### WHAT IS BEING ASKED
Rewrite the listing below with every "dimension" swapped for "measurement" and nothing else altered.

### Data records

[BEGIN]

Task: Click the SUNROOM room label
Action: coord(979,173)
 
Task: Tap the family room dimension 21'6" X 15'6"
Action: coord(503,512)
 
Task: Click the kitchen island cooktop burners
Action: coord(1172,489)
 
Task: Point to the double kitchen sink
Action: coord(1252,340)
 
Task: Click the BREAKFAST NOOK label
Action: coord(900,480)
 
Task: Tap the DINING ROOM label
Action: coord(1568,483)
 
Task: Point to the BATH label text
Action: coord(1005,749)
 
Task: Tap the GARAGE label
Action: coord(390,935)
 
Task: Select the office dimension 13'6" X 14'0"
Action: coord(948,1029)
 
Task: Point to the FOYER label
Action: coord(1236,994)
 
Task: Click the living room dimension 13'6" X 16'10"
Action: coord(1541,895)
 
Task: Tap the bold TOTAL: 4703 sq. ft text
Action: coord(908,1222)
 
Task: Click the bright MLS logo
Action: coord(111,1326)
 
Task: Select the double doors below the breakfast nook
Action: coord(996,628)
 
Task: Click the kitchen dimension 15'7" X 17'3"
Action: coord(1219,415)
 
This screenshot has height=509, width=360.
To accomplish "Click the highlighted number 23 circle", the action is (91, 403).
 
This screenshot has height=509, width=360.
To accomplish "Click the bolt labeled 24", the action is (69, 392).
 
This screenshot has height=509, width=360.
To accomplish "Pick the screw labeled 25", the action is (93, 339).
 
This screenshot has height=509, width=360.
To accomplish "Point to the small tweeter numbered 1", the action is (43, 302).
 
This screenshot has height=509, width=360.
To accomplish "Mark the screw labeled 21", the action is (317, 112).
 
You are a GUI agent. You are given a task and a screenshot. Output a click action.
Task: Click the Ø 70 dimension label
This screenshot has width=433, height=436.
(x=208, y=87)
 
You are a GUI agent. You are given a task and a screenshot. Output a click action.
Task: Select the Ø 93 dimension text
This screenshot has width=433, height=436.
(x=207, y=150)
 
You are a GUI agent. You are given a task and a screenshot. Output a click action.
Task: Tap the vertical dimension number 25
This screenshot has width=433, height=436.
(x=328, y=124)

[END]

### THE RESULT
Task: Click the SUNROOM room label
Action: coord(979,173)
 
Task: Tap the family room measurement 21'6" X 15'6"
Action: coord(503,512)
 
Task: Click the kitchen island cooktop burners
Action: coord(1172,489)
 
Task: Point to the double kitchen sink
Action: coord(1252,340)
 
Task: Click the BREAKFAST NOOK label
Action: coord(900,480)
 
Task: Tap the DINING ROOM label
Action: coord(1568,483)
 
Task: Point to the BATH label text
Action: coord(1005,749)
 
Task: Tap the GARAGE label
Action: coord(390,935)
 
Task: Select the office measurement 13'6" X 14'0"
Action: coord(948,1029)
 
Task: Point to the FOYER label
Action: coord(1236,994)
 
Task: Click the living room measurement 13'6" X 16'10"
Action: coord(1541,895)
 
Task: Tap the bold TOTAL: 4703 sq. ft text
Action: coord(908,1222)
 
Task: Click the bright MLS logo
Action: coord(111,1326)
 
Task: Select the double doors below the breakfast nook
Action: coord(996,628)
 
Task: Click the kitchen measurement 15'7" X 17'3"
Action: coord(1219,415)
 
This screenshot has height=509, width=360.
To accomplish "Click the highlighted number 23 circle", the action is (91, 403).
 
This screenshot has height=509, width=360.
To accomplish "Click the bolt labeled 24", the action is (69, 392).
 
This screenshot has height=509, width=360.
To accomplish "Pick the screw labeled 25", the action is (93, 339).
 
This screenshot has height=509, width=360.
To accomplish "Point to the small tweeter numbered 1", the action is (43, 302).
 
This screenshot has height=509, width=360.
To accomplish "Mark the screw labeled 21", the action is (317, 112).
 
You are a GUI agent. You are given a task and a screenshot. Output a click action.
Task: Click the Ø 70 measurement label
This screenshot has width=433, height=436.
(x=208, y=87)
 
You are a GUI agent. You are given a task and a screenshot. Output a click action.
Task: Select the Ø 93 measurement text
This screenshot has width=433, height=436.
(x=207, y=150)
 
You are a GUI agent. You are given a task and a screenshot. Output a click action.
Task: Tap the vertical measurement number 25
This screenshot has width=433, height=436.
(x=328, y=124)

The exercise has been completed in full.